● ASSIGNMENT: In the text below about Bob's first marriage, how many years had he been married to his first wife when she died?

How did he do it? When I tell you, you'll know how to create the perfect partner for yourself. In fact, you'll know how to start making every one of your dreams come true.

It was the year 1982. My husband had just lost his first wife in a car accident. He had been married to her for nineteen years but it had not been a happy marriage. She had had two affairs, had left him twice, and had returned each time promising things she couldn't deliver. One of her promises was honesty. Bob was willing to forgive her for the affairs, but he believed with all his heart that he needed to hear the whole story in order to do so. She believed it was best to put the past in the past, and she wanted Bob to stop bringing it up. Consequently, when she died, Bob was left with a well of anger, hurt and grief . . . that he didn't want to repeat in another relationship.

"How can I find someone who will be totally honest with me?" Bob had no idea. As a salesman, though, he had used written lists to achieve his goals . . . and he wondered if the same thing would work with a relationship. "Can I simply write down what I want and get it?" he asked.

● EXTRACTED MATERIAL:
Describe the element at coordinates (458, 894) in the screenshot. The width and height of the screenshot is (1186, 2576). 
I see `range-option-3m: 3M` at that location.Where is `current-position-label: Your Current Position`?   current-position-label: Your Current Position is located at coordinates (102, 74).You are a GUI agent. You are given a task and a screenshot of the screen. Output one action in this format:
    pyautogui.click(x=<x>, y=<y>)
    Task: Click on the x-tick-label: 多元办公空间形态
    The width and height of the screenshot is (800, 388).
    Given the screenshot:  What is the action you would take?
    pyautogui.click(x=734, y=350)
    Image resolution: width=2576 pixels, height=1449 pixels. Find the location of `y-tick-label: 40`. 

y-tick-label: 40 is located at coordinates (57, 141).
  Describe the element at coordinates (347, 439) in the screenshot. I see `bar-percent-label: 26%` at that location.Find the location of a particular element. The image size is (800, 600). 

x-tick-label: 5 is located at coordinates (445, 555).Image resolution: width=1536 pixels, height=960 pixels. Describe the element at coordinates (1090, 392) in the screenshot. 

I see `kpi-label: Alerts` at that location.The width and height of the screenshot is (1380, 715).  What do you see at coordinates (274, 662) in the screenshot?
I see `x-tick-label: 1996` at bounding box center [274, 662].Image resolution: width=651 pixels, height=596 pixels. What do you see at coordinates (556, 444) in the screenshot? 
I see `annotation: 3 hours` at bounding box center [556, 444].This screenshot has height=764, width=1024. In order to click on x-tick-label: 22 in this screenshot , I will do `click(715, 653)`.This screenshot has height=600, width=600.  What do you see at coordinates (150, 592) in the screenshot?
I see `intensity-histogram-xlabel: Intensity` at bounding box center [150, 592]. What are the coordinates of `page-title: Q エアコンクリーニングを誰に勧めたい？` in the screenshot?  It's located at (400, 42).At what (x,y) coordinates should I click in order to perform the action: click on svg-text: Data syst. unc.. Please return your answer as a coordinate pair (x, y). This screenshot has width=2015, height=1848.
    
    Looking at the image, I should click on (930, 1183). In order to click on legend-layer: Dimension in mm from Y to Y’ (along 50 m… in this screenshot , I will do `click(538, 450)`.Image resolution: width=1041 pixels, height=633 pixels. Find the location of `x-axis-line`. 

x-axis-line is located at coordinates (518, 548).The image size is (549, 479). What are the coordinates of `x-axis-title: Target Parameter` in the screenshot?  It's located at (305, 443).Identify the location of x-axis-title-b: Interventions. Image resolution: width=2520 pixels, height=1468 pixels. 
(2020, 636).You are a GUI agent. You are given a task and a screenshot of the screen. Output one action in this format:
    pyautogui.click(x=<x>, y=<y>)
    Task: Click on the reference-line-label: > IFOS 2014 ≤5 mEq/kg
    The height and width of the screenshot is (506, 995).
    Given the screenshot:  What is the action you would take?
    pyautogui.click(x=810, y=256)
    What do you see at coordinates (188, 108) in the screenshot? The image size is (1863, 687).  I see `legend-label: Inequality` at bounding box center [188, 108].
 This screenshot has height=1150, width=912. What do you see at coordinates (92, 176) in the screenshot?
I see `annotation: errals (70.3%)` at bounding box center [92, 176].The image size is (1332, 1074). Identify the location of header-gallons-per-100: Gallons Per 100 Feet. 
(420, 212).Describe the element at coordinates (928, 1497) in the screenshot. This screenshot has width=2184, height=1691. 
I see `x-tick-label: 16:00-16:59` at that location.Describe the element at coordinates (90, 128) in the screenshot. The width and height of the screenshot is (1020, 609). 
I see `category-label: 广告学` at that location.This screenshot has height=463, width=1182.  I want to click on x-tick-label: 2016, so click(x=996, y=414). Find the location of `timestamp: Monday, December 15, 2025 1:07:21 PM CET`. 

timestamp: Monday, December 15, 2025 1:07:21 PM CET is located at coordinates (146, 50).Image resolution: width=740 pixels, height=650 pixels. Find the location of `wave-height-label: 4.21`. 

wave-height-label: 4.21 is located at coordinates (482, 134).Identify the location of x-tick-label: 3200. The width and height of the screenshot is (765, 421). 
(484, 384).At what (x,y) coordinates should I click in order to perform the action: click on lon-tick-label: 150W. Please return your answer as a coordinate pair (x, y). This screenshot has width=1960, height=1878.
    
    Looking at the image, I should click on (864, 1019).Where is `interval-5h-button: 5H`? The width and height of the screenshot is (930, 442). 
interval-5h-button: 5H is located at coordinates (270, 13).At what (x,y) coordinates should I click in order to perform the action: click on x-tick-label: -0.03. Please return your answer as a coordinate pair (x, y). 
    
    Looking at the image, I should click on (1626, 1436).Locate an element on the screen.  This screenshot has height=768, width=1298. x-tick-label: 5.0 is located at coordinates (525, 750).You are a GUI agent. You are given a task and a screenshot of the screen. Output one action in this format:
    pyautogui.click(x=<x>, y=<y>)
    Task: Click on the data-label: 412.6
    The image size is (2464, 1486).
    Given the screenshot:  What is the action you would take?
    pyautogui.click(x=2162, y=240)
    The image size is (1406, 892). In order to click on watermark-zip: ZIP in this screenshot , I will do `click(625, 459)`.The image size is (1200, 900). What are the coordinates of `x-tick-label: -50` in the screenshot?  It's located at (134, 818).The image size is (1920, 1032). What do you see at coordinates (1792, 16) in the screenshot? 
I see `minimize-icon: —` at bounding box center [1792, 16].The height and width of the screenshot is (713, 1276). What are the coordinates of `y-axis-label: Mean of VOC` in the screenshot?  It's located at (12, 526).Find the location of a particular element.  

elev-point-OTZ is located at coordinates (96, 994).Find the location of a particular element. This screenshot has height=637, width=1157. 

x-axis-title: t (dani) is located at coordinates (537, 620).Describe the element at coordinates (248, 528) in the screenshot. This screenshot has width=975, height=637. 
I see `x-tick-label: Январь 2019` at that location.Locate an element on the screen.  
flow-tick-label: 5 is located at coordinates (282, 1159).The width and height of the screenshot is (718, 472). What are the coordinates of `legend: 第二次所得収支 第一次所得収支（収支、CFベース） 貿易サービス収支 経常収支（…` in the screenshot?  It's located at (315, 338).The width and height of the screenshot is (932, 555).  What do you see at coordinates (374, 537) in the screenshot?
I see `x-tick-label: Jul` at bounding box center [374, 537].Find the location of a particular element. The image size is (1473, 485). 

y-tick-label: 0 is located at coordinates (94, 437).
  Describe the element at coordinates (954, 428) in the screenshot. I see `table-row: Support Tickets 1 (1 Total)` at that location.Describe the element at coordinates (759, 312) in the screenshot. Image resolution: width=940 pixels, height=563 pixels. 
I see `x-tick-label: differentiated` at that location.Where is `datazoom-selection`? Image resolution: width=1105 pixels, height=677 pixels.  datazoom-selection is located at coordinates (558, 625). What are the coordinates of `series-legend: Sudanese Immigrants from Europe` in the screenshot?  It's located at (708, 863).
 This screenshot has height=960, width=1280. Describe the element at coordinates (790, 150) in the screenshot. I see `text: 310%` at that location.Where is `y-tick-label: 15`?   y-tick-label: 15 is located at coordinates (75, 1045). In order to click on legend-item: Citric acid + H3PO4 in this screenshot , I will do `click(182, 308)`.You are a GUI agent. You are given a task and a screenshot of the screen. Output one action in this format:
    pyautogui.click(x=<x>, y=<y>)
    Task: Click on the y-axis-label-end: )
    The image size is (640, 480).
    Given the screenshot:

● OUTPUT OF THE TASK: Nineteen years.